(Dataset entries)
--------------------

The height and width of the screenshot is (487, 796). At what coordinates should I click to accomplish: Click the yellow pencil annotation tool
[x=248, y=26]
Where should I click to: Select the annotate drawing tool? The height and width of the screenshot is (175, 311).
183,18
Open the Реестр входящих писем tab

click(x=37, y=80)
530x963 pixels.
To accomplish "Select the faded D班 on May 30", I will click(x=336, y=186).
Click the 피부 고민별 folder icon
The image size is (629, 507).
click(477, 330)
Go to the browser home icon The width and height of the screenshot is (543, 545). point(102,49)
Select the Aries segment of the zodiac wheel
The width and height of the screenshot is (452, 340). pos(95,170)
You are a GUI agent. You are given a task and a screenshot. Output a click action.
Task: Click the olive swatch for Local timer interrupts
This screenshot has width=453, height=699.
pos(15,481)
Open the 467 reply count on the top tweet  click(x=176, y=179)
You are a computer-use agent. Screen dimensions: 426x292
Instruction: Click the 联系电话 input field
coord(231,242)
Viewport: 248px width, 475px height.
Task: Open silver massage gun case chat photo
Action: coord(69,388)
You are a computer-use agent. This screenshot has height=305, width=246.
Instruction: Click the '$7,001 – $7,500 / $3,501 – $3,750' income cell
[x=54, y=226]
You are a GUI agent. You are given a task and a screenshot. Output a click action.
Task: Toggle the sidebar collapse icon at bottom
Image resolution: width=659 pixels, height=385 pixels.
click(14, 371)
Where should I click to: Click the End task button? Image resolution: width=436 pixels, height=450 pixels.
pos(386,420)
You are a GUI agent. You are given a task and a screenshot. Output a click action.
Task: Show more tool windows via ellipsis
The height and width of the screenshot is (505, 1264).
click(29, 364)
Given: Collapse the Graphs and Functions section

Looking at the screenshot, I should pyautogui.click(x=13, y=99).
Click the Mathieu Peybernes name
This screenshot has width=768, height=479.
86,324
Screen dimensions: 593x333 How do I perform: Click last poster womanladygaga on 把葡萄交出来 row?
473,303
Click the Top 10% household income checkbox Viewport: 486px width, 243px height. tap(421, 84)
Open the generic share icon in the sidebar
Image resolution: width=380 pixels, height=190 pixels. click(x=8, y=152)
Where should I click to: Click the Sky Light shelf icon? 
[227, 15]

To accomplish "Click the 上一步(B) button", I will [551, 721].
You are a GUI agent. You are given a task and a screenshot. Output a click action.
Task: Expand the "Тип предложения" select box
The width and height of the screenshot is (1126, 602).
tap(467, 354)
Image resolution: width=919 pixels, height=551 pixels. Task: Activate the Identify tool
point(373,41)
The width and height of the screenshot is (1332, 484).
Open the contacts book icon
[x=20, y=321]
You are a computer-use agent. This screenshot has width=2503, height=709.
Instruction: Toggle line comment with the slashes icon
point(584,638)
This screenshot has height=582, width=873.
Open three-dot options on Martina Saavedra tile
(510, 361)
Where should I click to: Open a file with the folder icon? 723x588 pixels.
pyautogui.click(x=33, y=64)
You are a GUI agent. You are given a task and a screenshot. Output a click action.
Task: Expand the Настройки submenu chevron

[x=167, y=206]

--------------------

For every line above that holds the word "will", report the whole line.

To accomplish "Select the faded D班 on May 30", I will click(x=336, y=186).
To accomplish "Click the 上一步(B) button", I will [551, 721].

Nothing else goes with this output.